Holy moly! I thought. I’ve stopped drinking!
A small lightbulb did not switch on in my brain. To put it mildly, a Bible-size Revelation crash-landed between my ears and skidded to a halt in a surf of fire-repellent foam.
I was not afraid of flying!
No, not at all.
All those years I’d been fearful of, frightened of, terrified by … me.
Playing Medusa to myself, every time I envisioned me flying, I froze myself in place.
It was me all the time!
Not the jet, the sky, the flight, the takeoff
, or the landing.
But that shortly after takeoff, I might bound up with a yell and go screaming down the aisles, out of control.
That I would babble, “Stop everything, hold ’er, Newt, this milquetoast wants out!”
Commensurate with ordering a rowboat and waving bye to the Queen Elizabeth II in mid-Atlantic.
In my dreams I had seen myself leaping over legs, spilling drinks, and shrieking, “Whose idea was this?!”
And someone tying a wet sheet over me.
I gazed at that image of myself for a long time and then murmured, “I’ll be damned.
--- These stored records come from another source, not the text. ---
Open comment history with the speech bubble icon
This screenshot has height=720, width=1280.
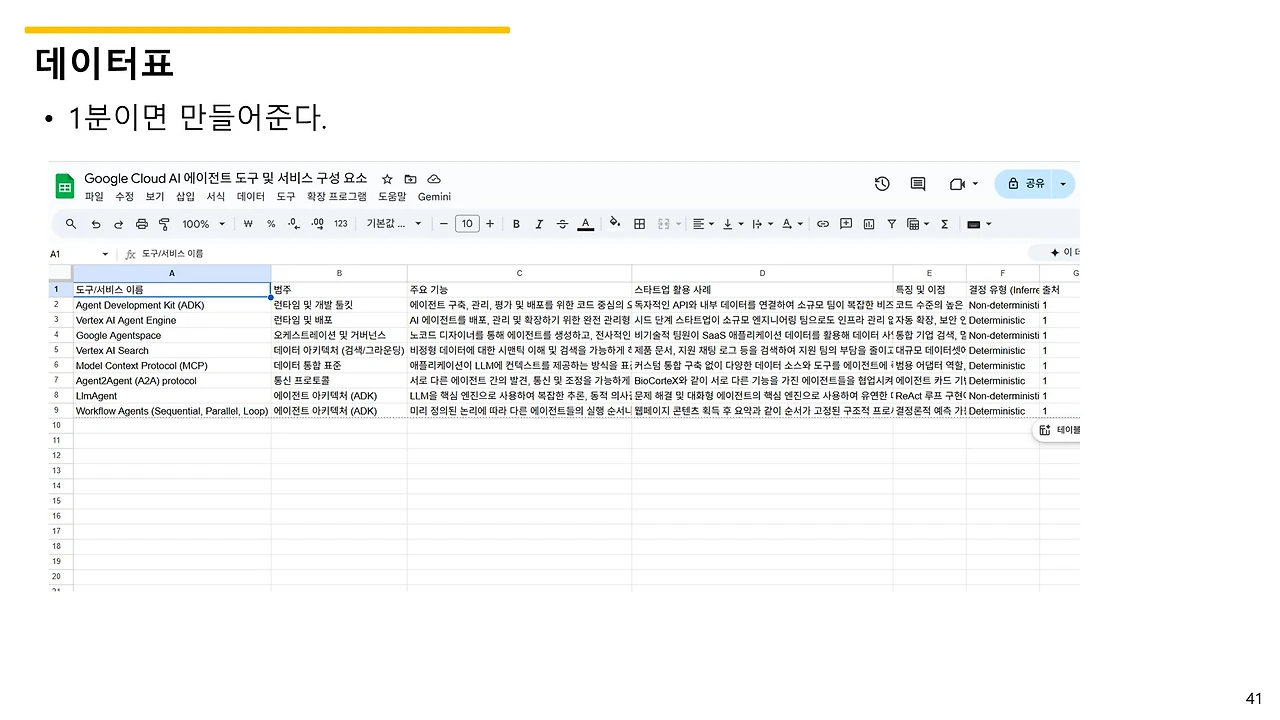pyautogui.click(x=917, y=184)
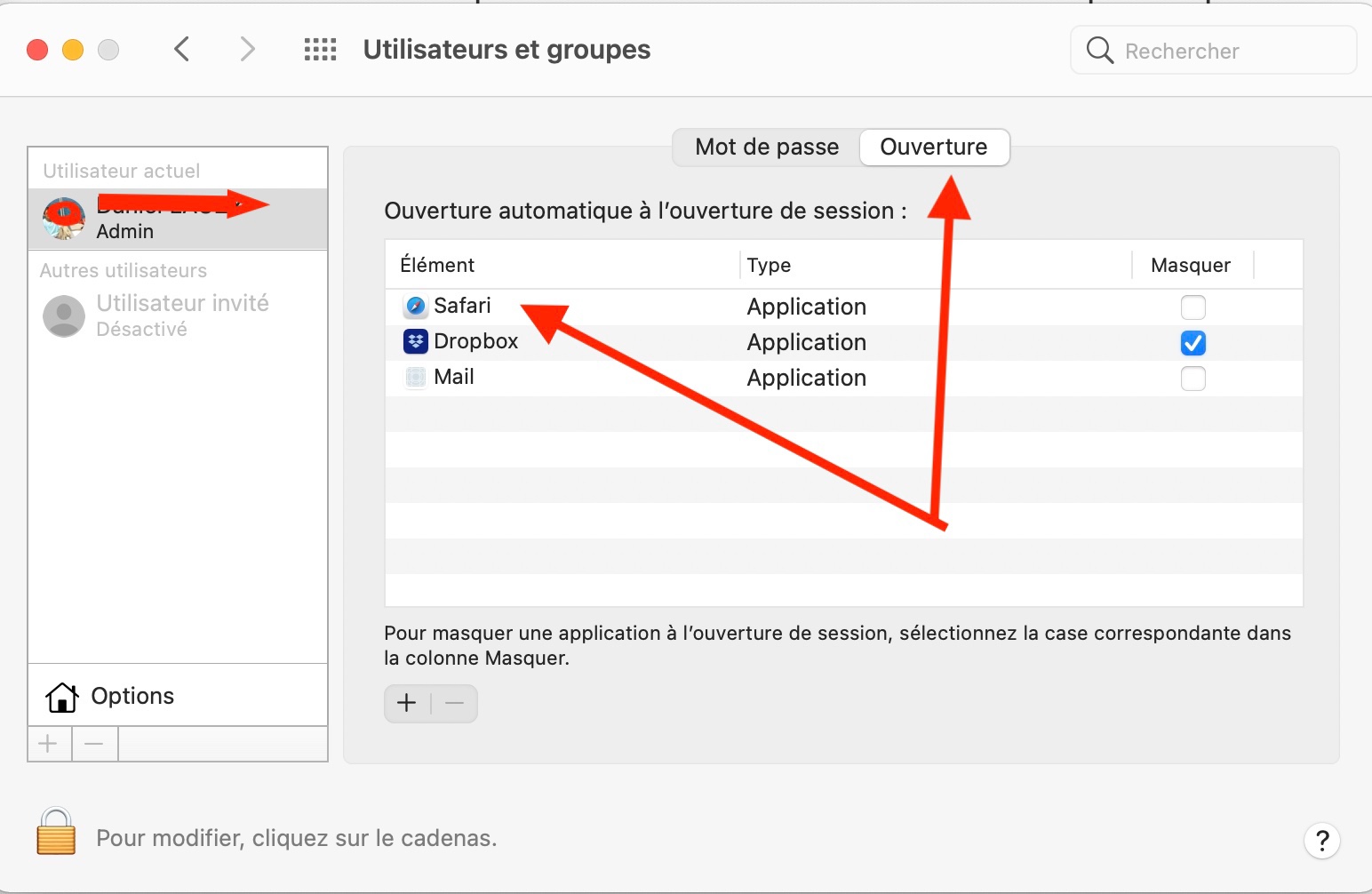Image resolution: width=1372 pixels, height=894 pixels.
Task: Add a new user account below the sidebar
Action: click(49, 744)
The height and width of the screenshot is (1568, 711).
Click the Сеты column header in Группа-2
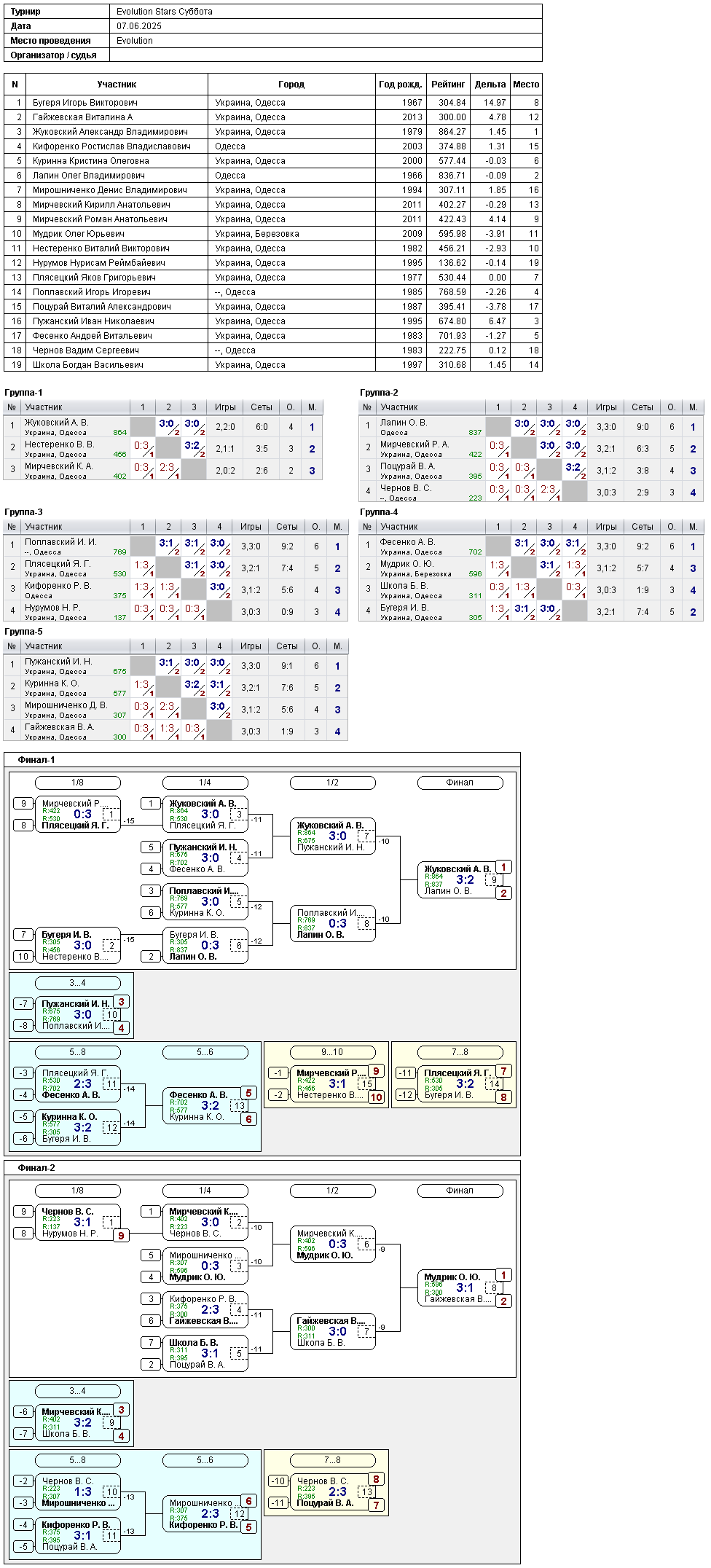coord(643,407)
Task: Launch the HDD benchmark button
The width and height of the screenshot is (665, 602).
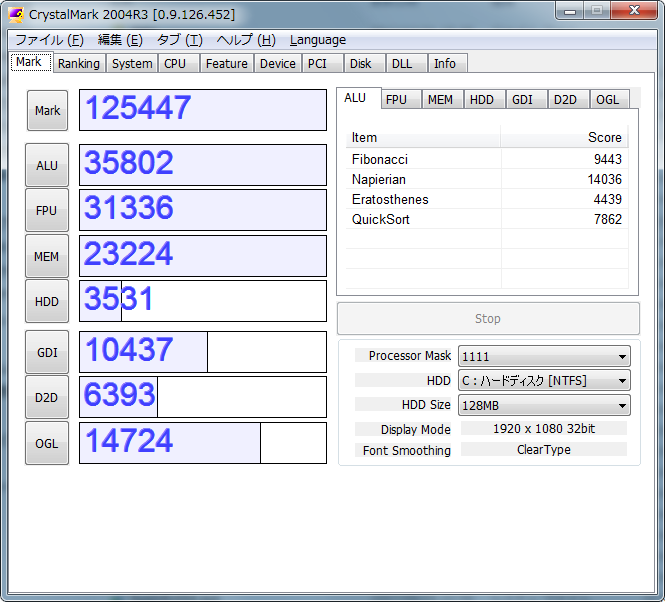Action: [47, 301]
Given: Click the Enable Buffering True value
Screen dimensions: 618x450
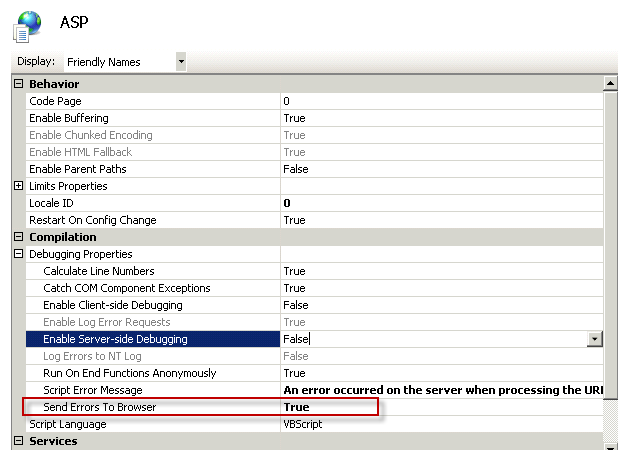Looking at the screenshot, I should click(x=294, y=118).
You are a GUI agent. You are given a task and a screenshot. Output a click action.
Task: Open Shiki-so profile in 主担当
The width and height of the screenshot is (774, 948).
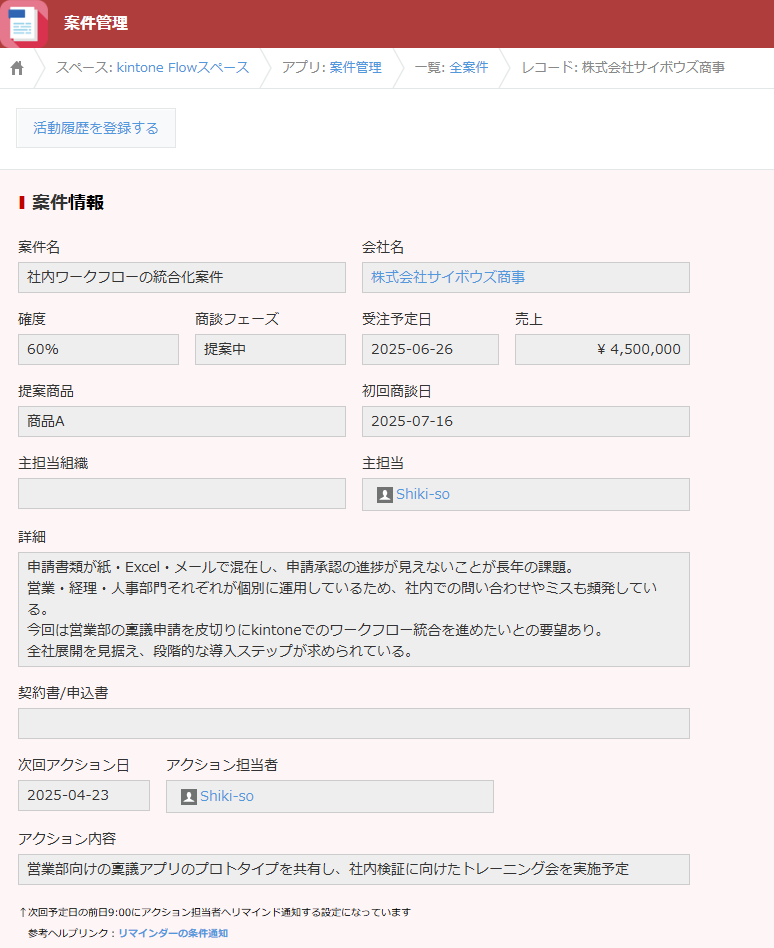point(423,495)
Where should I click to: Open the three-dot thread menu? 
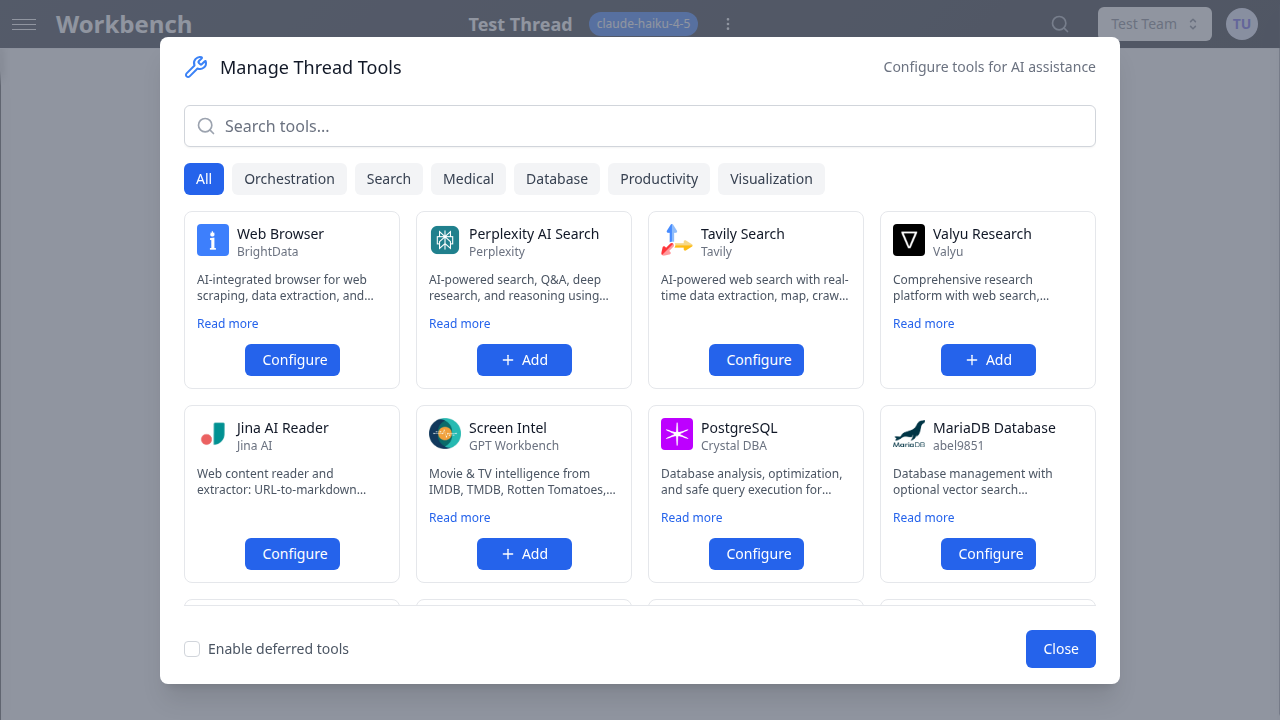pyautogui.click(x=728, y=23)
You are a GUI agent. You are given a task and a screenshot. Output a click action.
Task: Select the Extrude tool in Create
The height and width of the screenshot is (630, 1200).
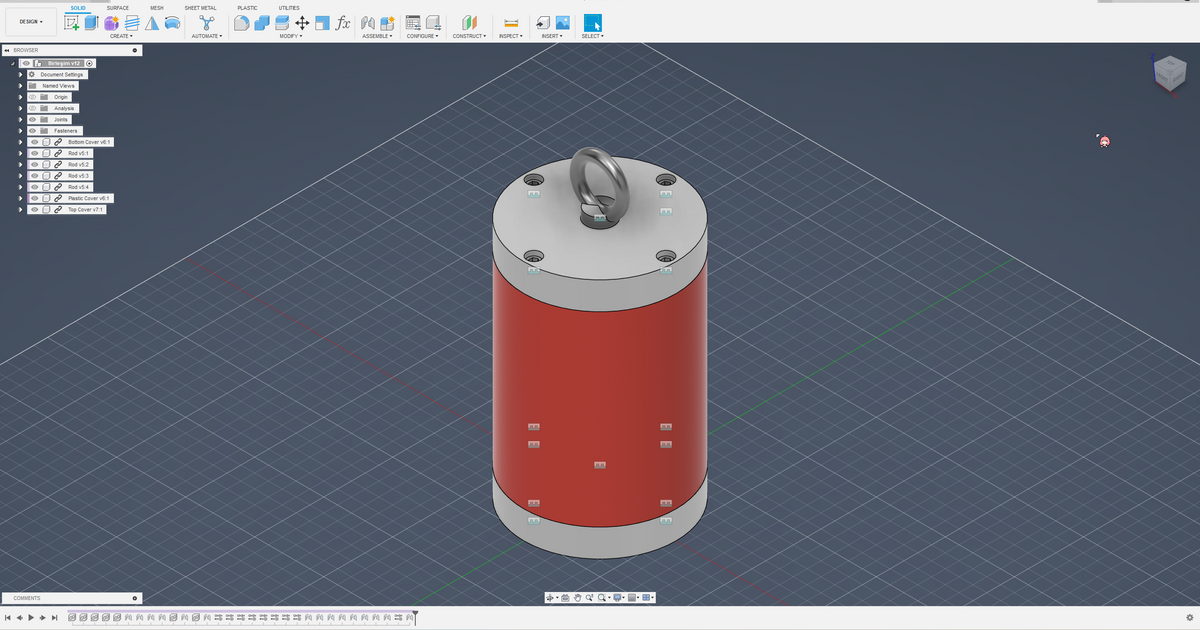92,22
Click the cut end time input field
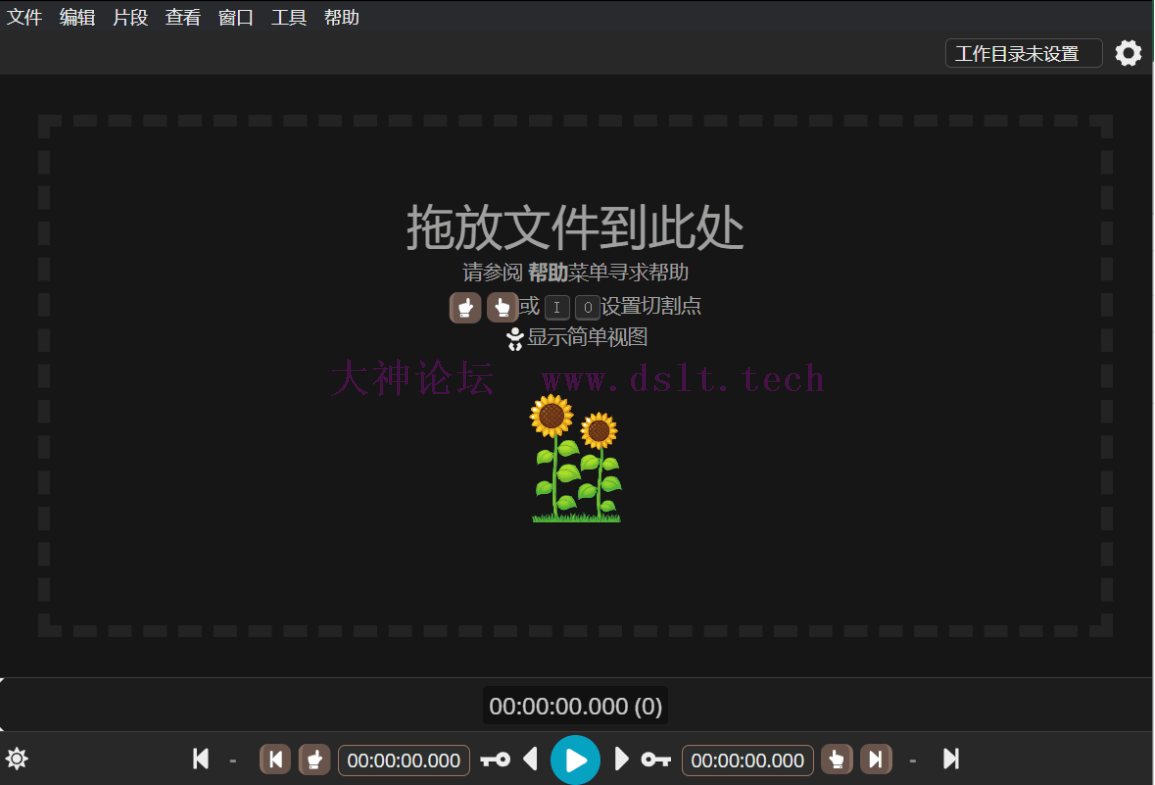1155x785 pixels. click(x=748, y=760)
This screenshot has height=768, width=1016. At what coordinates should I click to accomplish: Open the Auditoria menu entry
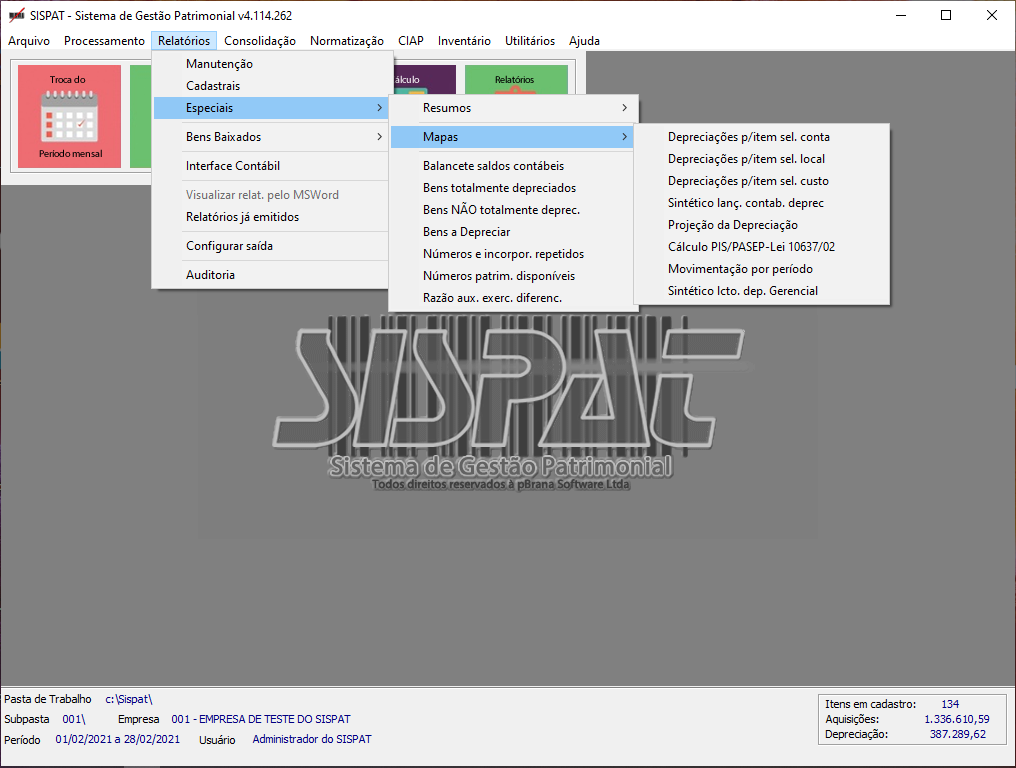pyautogui.click(x=210, y=275)
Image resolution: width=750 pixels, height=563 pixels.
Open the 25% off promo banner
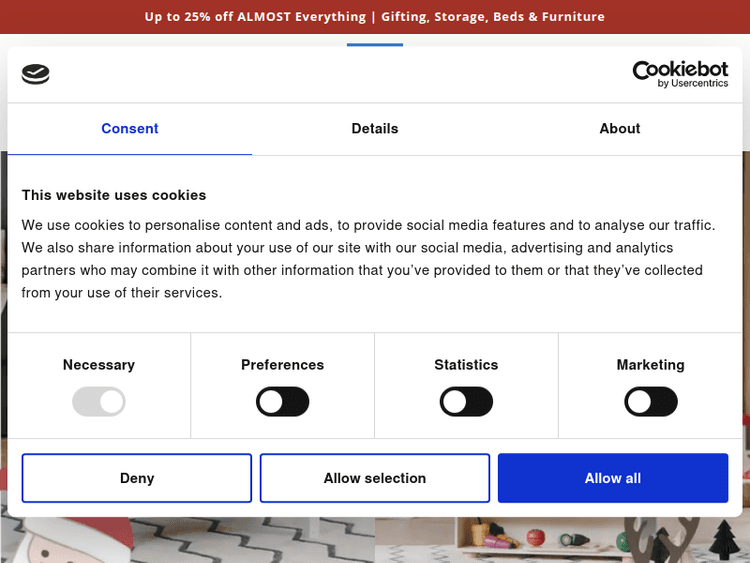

So that’s it?”
And after a while, not ordering any martinis for the flight, I began to laugh.
There you have it at last. Not much of a story perhaps, but my own.
That first flight was in October 1982. Since then I have made thirty flights across country and fifteen flights on the Concorde to Paris. If I drink at all, it is some of those fine French or equally fine California wines.
So?
So look in the mirror. Maybe your fear was once mine. Maybe you’re playing Medusa to yourself and are frozen in place with a shriek locked under your tongue and no deicer.
Maybe.
Meanwhile, I wish someone would buy me a license. And teach me to drive.
TIME TO EXPLORE AGAIN: WHERE IS THE MADMAN WHO’LL TAKE US TO MARS? (2004)
In this time when our freeways are frozen in place, space travel suffers the same terrible winter. Years have passed since Apollo 11, with only faint cries for a lunar rediscovery, then Mars and beyond.
How can we thaw this deep freeze to unlock our vision so that we see the stars once more with the same fever that we knew that fabulous night we took the first Giant Step?
Let’s look at the situation five hundred years ago.
Columbus, financed by Spain’s royalty, sailed for India. King Henry VIII, jealous, paid Giovanni Caboto (John Cabot) to track Columbus. Francis I of France, thus provoked, hired Verrazano to do the same. Of the three, only Verrazano made landfall at what became Kitty Hawk. Incredible! Verrazano sailed west, and five centuries on, the Wright Brothers soared east to explore space and time.